Representation at a Social Security Disability Hearing
A Real Necessity
When it comes to legal claims, there is nothing that places parties on edge more than the word trial. A trial, which can be quickly defined as the process where parties to a dispute come together to present evidence in a tribunal with the authority to adjudicate those disputes, is a serious and important event in the life of any claim. Plaintiffs and Defendants understand this importance. As a result, very few trials take place without lawyers in one or both sides of the dispute representing the interests of their clients.
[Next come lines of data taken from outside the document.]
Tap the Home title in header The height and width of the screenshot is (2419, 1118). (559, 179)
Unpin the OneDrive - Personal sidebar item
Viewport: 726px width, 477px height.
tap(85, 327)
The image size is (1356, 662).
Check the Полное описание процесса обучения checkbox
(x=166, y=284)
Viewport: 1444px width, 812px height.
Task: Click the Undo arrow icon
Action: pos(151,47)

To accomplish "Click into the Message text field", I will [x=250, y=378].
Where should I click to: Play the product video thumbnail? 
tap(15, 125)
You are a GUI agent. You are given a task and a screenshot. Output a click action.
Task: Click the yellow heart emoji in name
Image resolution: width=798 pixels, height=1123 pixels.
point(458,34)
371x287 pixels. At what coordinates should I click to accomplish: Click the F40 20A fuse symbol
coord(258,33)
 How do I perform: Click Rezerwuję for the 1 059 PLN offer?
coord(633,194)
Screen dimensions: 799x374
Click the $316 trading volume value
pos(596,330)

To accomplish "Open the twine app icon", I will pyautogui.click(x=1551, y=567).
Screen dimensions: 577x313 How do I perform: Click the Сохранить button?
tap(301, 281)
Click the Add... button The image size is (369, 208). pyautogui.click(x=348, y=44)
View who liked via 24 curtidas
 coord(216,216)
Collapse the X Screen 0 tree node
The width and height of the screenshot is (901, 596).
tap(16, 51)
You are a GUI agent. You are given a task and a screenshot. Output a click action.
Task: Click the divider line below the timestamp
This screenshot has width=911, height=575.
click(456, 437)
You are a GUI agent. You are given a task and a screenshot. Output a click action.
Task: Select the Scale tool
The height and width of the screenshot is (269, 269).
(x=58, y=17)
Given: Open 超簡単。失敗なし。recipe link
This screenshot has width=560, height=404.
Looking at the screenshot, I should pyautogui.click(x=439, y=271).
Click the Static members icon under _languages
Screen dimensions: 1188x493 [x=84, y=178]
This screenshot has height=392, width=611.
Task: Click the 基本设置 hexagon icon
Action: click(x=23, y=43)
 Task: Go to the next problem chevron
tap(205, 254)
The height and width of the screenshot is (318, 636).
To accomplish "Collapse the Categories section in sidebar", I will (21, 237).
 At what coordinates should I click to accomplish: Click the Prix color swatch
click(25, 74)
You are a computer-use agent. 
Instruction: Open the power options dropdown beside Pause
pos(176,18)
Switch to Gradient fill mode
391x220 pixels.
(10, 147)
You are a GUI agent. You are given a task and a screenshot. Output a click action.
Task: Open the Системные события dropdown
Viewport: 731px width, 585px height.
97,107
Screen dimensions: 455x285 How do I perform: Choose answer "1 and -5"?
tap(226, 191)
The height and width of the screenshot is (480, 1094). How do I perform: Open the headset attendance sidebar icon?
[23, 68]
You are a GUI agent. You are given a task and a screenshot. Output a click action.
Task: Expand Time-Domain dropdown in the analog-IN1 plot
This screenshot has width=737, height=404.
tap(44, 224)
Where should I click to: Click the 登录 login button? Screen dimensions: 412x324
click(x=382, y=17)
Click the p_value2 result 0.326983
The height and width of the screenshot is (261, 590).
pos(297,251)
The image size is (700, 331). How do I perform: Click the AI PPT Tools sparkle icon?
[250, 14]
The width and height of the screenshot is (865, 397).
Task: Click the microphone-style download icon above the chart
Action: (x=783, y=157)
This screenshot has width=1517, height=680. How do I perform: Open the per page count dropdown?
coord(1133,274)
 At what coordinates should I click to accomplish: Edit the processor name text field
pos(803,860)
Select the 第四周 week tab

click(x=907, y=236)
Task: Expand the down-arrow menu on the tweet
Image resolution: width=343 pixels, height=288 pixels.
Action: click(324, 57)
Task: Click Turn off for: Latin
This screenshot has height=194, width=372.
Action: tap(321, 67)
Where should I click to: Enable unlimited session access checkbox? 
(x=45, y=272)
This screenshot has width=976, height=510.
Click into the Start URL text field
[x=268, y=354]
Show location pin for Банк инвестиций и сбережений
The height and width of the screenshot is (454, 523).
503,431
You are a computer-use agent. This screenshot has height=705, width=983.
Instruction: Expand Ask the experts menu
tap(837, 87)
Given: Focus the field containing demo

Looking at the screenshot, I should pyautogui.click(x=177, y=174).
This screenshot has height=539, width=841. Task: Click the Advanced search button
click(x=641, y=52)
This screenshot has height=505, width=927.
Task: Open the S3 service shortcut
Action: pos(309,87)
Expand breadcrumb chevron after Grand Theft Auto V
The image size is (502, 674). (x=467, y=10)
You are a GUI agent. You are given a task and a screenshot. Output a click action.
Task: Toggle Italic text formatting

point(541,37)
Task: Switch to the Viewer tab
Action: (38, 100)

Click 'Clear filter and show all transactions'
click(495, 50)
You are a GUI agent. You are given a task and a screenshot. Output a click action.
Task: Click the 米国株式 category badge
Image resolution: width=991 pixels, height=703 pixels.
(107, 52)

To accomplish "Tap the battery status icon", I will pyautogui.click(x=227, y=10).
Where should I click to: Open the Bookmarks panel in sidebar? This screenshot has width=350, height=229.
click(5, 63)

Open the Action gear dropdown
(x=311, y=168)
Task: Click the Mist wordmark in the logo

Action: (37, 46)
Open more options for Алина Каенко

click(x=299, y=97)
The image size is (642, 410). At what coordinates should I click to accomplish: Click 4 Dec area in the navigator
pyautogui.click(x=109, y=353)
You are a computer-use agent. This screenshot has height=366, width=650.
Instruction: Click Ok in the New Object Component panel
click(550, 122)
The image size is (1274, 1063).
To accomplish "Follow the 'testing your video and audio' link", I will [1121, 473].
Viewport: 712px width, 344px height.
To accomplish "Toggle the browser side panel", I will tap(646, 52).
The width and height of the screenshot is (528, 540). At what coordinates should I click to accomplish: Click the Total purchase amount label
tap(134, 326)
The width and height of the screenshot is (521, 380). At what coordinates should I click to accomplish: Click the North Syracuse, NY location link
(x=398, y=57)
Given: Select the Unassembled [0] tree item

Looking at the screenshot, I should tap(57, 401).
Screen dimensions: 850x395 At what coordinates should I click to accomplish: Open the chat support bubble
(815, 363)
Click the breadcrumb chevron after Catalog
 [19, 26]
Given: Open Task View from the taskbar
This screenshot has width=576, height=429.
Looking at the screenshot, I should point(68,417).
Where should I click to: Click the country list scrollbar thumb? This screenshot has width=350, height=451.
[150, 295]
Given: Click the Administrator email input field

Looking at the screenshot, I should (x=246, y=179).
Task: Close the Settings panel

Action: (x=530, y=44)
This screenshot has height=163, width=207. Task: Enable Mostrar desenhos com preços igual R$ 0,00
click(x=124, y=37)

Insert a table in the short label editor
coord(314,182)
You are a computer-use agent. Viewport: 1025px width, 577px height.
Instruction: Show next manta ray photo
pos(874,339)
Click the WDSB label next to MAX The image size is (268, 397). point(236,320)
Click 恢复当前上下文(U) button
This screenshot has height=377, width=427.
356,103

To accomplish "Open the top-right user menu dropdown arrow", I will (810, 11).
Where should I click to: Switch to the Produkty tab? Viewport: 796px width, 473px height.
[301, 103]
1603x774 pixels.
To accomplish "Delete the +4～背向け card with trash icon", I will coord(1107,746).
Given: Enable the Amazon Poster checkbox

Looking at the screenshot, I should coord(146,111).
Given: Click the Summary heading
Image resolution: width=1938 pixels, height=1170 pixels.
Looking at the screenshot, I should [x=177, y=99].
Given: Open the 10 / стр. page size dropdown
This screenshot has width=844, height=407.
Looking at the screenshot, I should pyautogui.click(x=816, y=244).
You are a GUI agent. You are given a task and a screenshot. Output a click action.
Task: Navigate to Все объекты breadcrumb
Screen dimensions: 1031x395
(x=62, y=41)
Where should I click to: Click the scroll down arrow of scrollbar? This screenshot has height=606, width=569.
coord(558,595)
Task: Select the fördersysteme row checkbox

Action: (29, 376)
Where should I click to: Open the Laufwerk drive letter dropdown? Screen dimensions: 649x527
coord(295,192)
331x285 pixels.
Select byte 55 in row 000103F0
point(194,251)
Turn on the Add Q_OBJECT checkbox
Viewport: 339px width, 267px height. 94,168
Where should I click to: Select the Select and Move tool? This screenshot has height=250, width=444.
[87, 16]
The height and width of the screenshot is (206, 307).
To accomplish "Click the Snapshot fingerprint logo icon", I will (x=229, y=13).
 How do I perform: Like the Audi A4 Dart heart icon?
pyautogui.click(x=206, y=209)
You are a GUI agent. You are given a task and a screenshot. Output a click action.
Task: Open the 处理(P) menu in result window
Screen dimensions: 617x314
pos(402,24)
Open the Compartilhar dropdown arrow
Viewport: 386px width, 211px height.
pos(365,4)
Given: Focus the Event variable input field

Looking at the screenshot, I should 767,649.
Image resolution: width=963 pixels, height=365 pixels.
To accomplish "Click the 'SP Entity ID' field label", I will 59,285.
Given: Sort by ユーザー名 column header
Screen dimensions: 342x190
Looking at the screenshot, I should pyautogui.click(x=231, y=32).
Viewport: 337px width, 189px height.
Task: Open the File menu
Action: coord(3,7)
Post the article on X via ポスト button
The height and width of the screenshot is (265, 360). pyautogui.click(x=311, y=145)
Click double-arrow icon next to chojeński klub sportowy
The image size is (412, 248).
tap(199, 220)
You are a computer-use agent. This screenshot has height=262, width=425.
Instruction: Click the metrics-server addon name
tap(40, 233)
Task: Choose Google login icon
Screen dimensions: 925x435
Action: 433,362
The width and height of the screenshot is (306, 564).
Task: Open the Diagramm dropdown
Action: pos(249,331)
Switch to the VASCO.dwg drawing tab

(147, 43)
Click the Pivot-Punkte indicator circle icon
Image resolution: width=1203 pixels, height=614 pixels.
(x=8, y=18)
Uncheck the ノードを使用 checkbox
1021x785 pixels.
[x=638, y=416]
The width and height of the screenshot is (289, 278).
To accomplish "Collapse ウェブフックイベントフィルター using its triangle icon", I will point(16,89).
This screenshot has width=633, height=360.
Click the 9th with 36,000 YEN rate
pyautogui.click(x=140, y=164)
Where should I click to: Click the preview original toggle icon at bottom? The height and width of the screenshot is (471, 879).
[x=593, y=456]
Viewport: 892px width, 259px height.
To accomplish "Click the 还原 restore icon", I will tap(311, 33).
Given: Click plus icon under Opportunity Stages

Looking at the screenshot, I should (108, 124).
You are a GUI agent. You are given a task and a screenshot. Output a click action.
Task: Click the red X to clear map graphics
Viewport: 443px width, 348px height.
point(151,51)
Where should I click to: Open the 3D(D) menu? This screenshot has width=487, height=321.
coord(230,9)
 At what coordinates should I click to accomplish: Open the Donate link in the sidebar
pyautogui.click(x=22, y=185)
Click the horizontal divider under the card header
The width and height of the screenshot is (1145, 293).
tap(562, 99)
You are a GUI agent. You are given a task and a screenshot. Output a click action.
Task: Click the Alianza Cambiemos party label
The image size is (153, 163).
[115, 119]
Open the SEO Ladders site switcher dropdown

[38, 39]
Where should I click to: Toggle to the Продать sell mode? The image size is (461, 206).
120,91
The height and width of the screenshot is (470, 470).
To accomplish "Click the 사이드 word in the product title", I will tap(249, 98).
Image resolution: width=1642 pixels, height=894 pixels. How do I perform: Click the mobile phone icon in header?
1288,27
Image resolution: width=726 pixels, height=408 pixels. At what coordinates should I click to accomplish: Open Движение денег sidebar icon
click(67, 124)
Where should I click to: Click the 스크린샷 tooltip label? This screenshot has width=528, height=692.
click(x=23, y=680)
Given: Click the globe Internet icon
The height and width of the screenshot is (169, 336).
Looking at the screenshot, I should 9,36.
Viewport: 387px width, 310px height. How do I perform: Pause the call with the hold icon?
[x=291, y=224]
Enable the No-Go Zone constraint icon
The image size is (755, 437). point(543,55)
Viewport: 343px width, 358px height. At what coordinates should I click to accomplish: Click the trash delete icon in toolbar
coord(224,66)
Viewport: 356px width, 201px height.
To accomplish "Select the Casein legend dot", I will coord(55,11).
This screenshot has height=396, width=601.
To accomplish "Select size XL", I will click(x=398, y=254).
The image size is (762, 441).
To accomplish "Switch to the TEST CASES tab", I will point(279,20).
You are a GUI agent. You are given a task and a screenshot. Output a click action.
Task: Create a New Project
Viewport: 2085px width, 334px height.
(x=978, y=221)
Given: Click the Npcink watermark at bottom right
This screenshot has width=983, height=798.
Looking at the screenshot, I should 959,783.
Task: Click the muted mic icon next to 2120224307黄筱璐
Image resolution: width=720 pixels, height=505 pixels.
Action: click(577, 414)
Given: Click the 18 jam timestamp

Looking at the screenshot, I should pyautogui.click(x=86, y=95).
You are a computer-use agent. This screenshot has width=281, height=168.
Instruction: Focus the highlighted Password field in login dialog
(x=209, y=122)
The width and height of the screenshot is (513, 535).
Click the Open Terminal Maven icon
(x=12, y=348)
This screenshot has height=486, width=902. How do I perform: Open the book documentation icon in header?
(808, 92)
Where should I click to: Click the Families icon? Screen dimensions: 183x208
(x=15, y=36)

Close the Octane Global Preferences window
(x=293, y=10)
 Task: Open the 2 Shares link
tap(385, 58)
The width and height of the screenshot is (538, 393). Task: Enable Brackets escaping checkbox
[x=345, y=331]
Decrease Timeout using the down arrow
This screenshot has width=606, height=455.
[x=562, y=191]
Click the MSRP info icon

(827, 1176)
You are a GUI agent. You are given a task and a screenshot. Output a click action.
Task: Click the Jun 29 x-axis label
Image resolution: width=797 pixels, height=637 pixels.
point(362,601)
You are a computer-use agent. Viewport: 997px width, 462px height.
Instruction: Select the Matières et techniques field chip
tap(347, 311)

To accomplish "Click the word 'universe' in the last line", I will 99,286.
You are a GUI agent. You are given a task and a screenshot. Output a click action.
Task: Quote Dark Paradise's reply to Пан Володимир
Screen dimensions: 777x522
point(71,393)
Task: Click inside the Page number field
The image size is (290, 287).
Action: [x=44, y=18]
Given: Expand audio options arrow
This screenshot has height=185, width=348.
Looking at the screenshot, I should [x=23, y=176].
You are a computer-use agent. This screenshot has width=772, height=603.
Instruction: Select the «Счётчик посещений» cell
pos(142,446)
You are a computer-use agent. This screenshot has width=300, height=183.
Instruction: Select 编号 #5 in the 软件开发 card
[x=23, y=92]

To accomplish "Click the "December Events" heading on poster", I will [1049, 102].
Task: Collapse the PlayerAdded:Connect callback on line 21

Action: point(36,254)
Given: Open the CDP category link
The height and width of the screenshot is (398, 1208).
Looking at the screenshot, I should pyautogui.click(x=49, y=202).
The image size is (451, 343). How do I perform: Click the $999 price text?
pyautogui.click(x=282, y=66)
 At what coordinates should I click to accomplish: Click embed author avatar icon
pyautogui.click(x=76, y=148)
Yet, when it comes to social security disability cases, it is surprising to see claimants venturing by themselves into disability hearings.
Social Security Disability hearings are intended to be informal events designed to allow the claimant to tell the judge the reasons why he or she can no longer work. The rules of civil procedure or evidence do not apply. The hearing, just like the disability claims process, is supposed to be non-adversarial. The average hearing lasts 30 minutes to an hour. On the other hand, trials are much more formal. Procedure is strictly followed. Parties are subjected to examination from the other side. Also, a trial can potentially last months. Compared to a trial, a disability hearing can be (mistakenly) overlooked. However, the reality is that when it comes to someone’s social security disability claim, the hearing is a trial.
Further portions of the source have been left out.